On Wed, Jul 22, 2015 at 05:25:04PM +0000, Joseph Myers wrote:
> On Tue, 21 Jul 2015, Keld Simonsen wrote:
> 
> > It would mean that you cannot use the locale sources for crosscompiling 
> > when using some different character sets on the hosting and the target 
> > machines. Eg if you are making embedded systems on IOS or Windows or 
> > other utf16 machines for an utf8 target, or making stuff for android. Or 
> > the other way round if you are omn an utf8 host and generate locales for 
> > a utf16 target such as a utf16 embedded system or an iphone or ipad 
> > system.
> 
> On the build system on which glibc is built, we can always assume that the 
> glibc sources are the exact sequences of octets provided by the glibc 
> project, not converted into another character set and without any 
> conversions of line endings.  Furthermore, on any system using glibc and 
> executing tools such as localedef with the installed locale source files, 
> it can be assumed that those source files are the files shipped with 
> glibc, not those files after conversion into another character set.  Use 
> of glibc source files after conversion into another character set is 
> outside the scope of the glibc project - glibc is not expected to build 
> with such converted source files.

Sounds strange. glibc is the library for the GNU C language. Standard ISO C
is coded character set independent, as is also POSIX. Why would the glibc project 
not follow ISO C and POSIX design goals? Why would glibc exclude itself
from Apple and Microsoft (utf16) and non-utf8 Linux and UNIX systems? 

Maybe we should clone glibc to make it available on other platforms
than those using utf8. Or maybe you are not correct. I have not been watching
the glibc project close enough to tell.

> Now, it's true that the installed localedef utility should be usable in 
> locale A to generate locale B, for any pair (A, B) of installed locales - 
> rather than only being able to generate locales as part of the glibc build 
> / install process.  If localedef interprets locale sources in the 
> character set of the locale in which it runs, that may mean the installed 
> locale sources do need to be in ASCII.  How does localedef determine the 
> character set in which to interpret the textual locale source files?

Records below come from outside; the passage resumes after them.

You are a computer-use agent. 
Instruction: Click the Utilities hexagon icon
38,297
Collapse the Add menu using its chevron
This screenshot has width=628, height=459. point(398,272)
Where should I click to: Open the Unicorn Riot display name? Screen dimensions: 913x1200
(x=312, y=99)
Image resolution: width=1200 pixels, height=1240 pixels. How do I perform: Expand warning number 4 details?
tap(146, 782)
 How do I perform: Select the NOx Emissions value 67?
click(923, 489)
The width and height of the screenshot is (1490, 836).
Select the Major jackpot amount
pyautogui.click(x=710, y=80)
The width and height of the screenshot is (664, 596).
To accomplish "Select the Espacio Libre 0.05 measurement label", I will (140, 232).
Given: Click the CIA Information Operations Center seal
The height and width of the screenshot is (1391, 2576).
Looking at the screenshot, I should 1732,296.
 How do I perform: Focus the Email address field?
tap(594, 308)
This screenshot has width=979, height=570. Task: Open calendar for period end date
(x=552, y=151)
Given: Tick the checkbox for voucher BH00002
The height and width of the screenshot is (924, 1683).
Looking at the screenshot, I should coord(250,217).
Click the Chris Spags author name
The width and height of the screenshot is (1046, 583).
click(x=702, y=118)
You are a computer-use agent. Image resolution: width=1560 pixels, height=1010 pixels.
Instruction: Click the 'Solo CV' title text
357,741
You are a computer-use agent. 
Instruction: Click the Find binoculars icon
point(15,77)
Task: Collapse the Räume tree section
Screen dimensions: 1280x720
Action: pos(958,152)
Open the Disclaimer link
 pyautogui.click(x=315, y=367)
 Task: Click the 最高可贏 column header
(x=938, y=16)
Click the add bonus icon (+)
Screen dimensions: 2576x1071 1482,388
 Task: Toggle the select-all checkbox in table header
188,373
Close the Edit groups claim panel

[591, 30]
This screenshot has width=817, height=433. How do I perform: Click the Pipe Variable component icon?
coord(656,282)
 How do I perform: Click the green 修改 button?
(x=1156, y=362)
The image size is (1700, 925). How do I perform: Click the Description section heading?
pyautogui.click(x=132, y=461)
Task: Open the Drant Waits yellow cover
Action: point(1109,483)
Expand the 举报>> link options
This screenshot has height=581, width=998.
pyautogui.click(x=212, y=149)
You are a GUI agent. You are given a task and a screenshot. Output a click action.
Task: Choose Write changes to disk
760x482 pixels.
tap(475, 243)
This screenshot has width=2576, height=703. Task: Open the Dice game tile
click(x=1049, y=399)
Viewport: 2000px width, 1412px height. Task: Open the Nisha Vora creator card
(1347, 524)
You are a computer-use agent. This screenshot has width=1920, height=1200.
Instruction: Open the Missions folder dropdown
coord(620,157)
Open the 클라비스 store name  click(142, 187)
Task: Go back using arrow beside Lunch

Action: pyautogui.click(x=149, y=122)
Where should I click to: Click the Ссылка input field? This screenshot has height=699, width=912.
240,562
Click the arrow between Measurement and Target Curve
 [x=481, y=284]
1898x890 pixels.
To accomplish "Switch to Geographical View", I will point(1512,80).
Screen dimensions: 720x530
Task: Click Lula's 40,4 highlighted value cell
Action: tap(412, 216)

Yes, that is why we use UCS symbolic code points. I would then rather to be
fully consistent use UCS symbolic code points all the way thru a locale source,
it is a bit more cumbersome, but I would rather be consistent. And it would facilitate
the crosscompiling I wrote about. I don't think there is a mix of locales where it
matters on Linux boxes. Oh well, some thinkable scenarios:
Apple or Windosw users on a linux box, linux users on apple or Windows boxes,
Some mix with EBCDIC - more unlikely, but still thinkable is a big
mainfame and number cruncher environment, the mainframe being IBM mainframe
running VM/CMS and the number cruncher being a linux supercomputer, eg in
a financial institution.

Keld